L ’oiseau, que je qualifiais souvent de héron à cause de ses longues et maigres échasses, à peine envolé, il n’aura fallu que 16 jours pour qu’un autre oiseau apparaisse, perché sur une branche basse de l’arbre le plus proche du canal, face au 58 quai de la Marne.
Quand je l’ai vu la première fois je n’étais même pas étonnée. Quoi de plus normal pour un homme fou d’oiseaux qui les nourrissait, les observait et connaissait le moindre détail de leurs habitudes. La question était plutôt de savoir qui était cet animal. Pas un échassier, ni un de ces rapaces qui le fascinaient. C’est un oiseau noir, de belle taille et de grande envergure, avec un bec clair fin et pointu, un long cou flexible typique des oiseaux marins et des ailes qui lorsqu’il les déplie pour les faire sécher ont cette forme caractéristique à laquelle on reconnaît le cormoran. Phalacrocorax carbo pour les initiés.
Le second jour le cormoran, donc, m’attendait posté exactement au même endroit, avec trois de ses congénères posés sur des branches plus hautes. Le huitième jour ils étaient 8 et nous étions 2. Nous avons arpenté les quais et les ponts, sommes passé sur l’autre rive, sous l’arbre pour le voir de plus près. Mais il se planquait derrière les branches, comme si il ne souhaitait pas qu’on le photographie de trop près. Puis il est parti pêcher vers l’Est.
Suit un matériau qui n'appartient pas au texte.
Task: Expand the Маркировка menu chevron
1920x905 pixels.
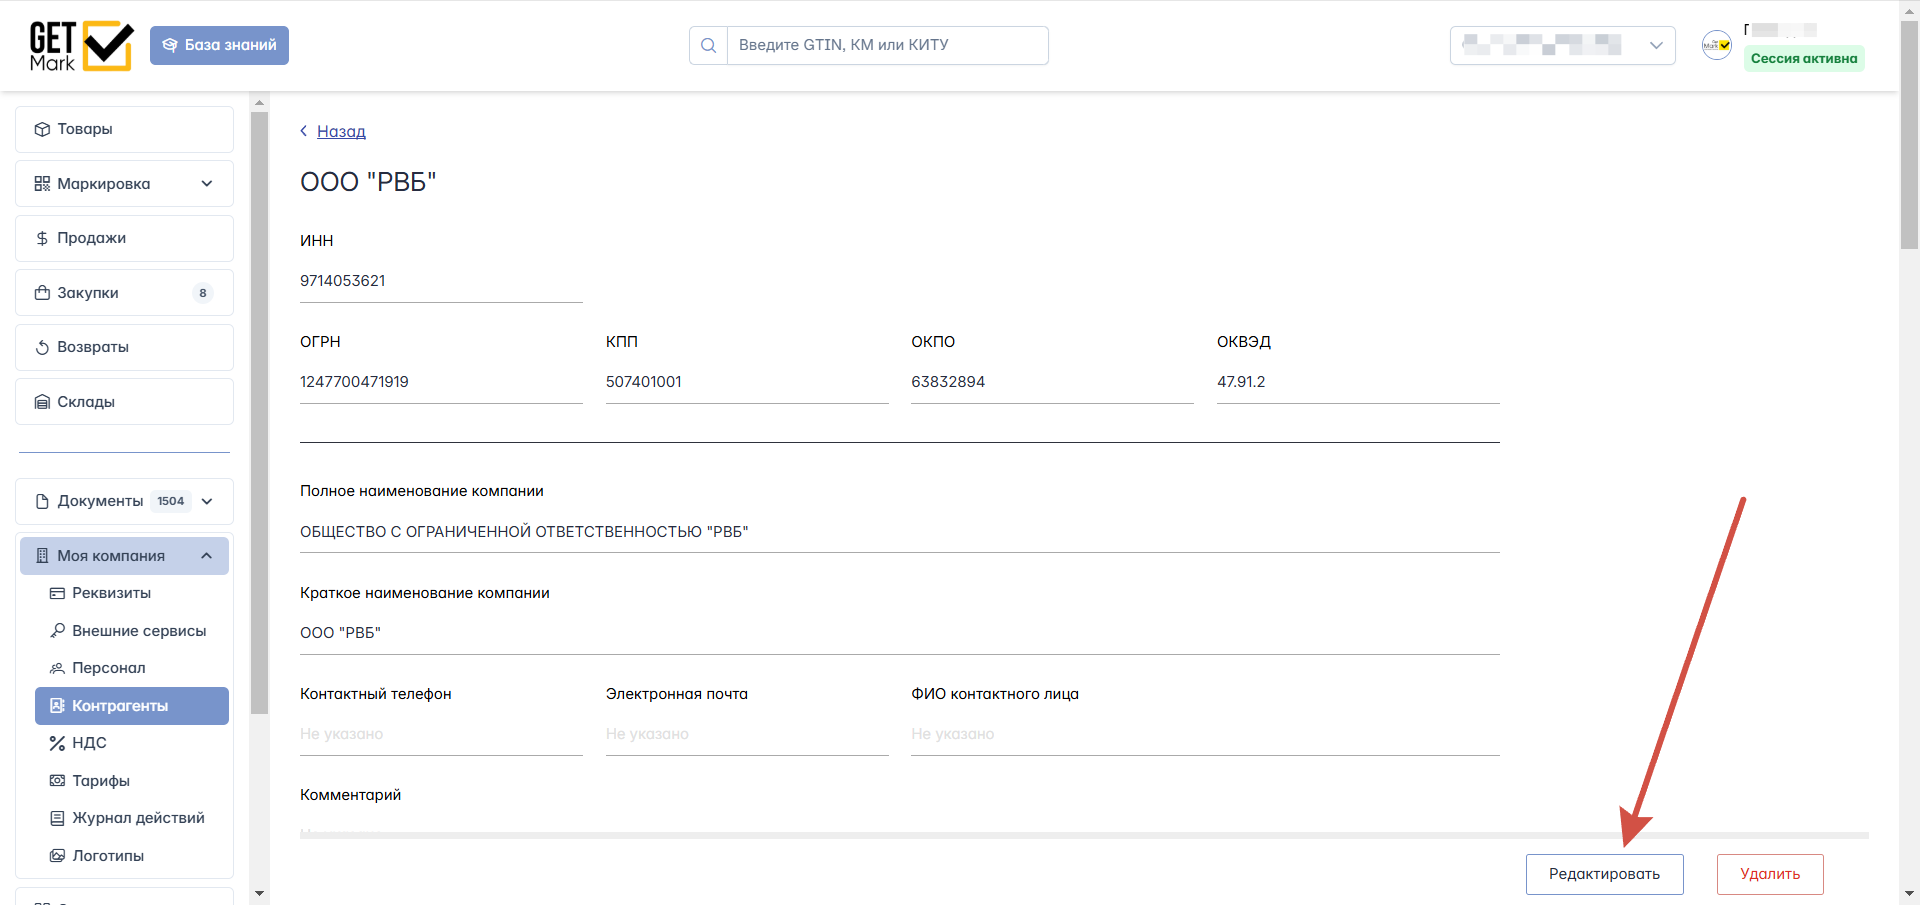Action: [x=207, y=184]
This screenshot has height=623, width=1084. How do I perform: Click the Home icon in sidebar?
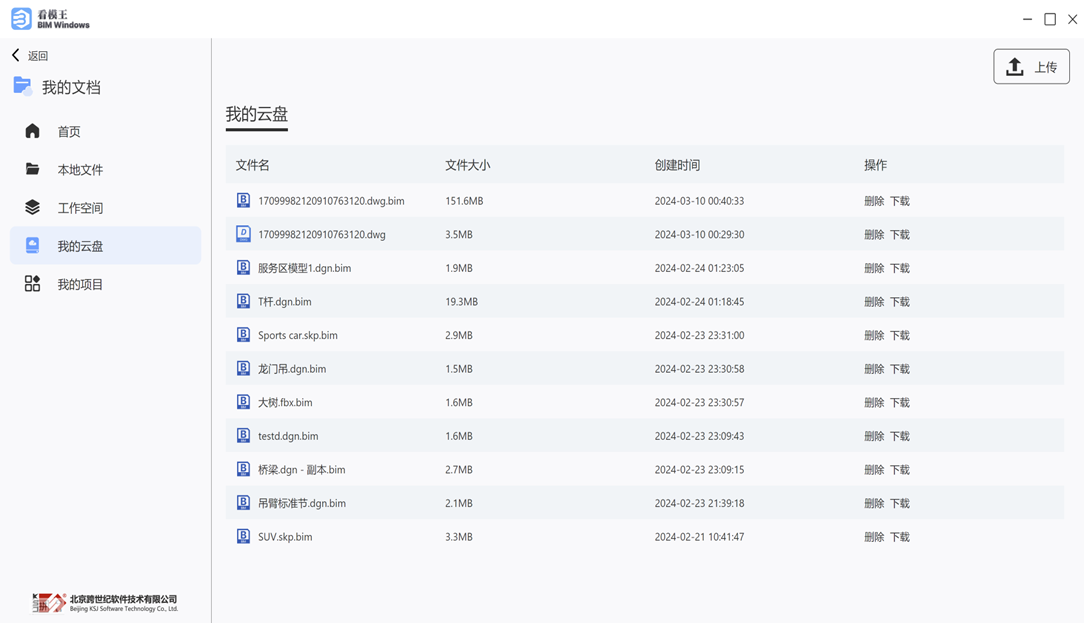[33, 131]
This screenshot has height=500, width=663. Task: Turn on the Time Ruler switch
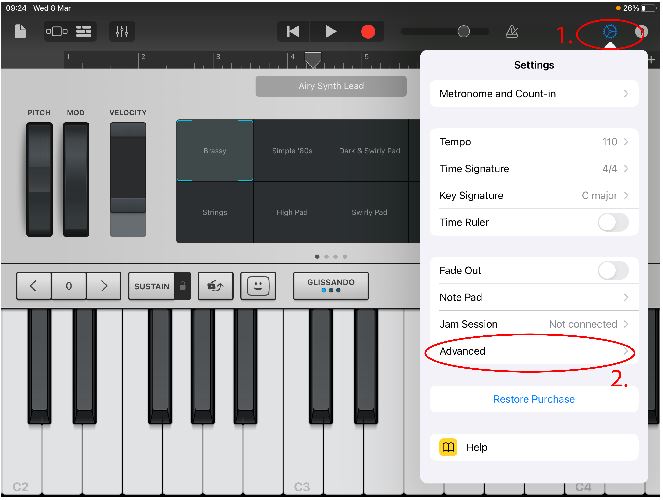[612, 223]
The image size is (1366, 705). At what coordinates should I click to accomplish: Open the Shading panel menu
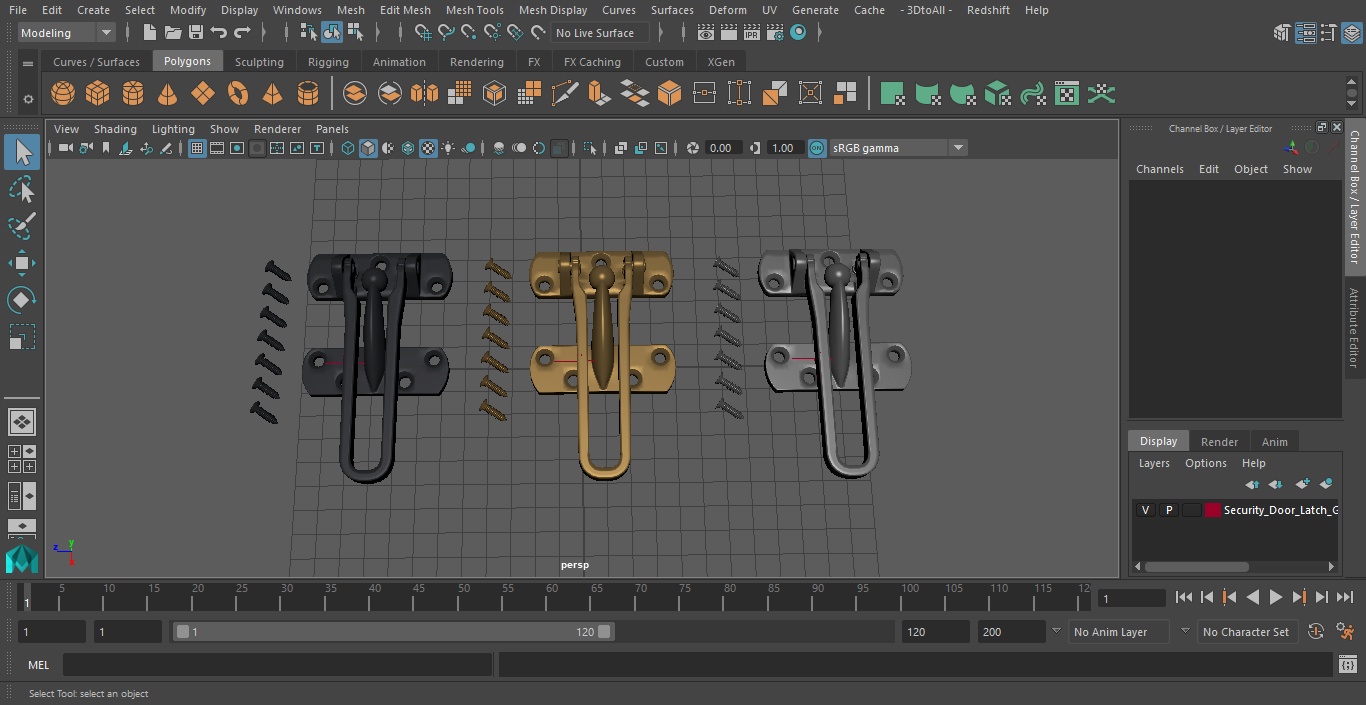pos(115,129)

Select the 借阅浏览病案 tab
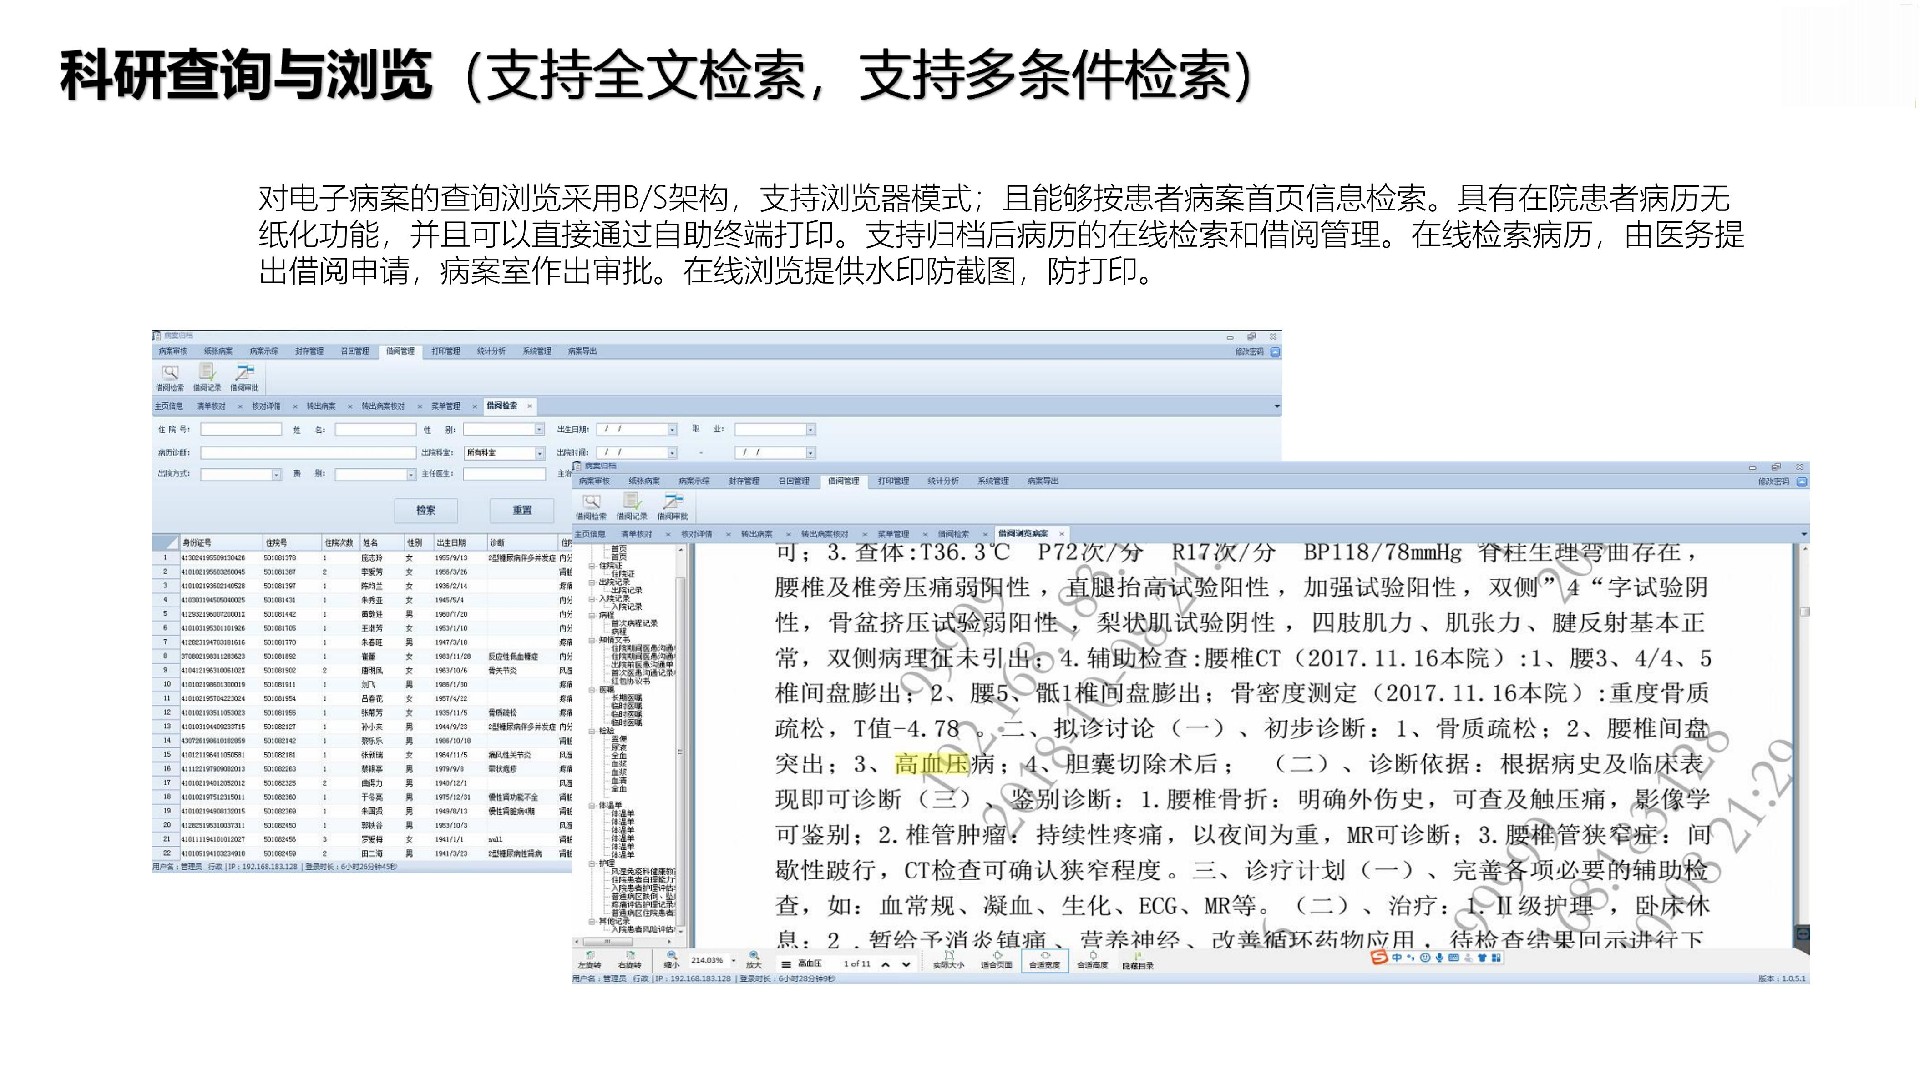tap(1023, 534)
Le huitième jour, un mois exactement après l’envol de Pascal vers ces autres possibilités qu’il n’avait cessé de rappeler à touTEs, Maître Cormo n’y était pas. J’ai paniqué. Mais il a suffit que je tourne le dos et que je regarde le dernier rayon de soleil pointant dans l’enfilade du canal pour qu’il rapplique sans bruit derrière mon dos. J’ai reculé jusqu’à la balustrade du terre-plein, histoire de prendre du champ. Il a alors déployé ses ailes, laissant le soleil absorber les gouttes d’eau qui les alourdissaient et provoquant un petit attroupement de curieux. Nez en l’air ils l’observaient, mimant sa posture « un cormoran... c’est un cormoran... » ai-je entendu. L’homme qui est resté le plus longtemps m’a dit ensuite qu’il y en avait toute une bande plus bas vers le pont, mais qu’il n’en avait jamais vu faire ça à cet endroit là. Avant que je ne reparte à mon tour, Pascal Phalacrocorax Schmitt, satisfait de son effet, a replié sa voilure et m’a semblé rigoler doucement. Toujours aussi facile de surprendre ces humains !
Christine - Onna hitori * - Lundi 13 janvier 2014
* onna hitori signifie "femme devenue seule" en japonais.
Ce qui ne veut pas dire qu’elle est seule dans la vie, bien au contraire. Elle a toute sa tribu autour d’elle, mais elle va désormais seule parce que l’autre avec qui elle était ochidori fou fou (les canards amoureux) ne marche plus à ses côtés.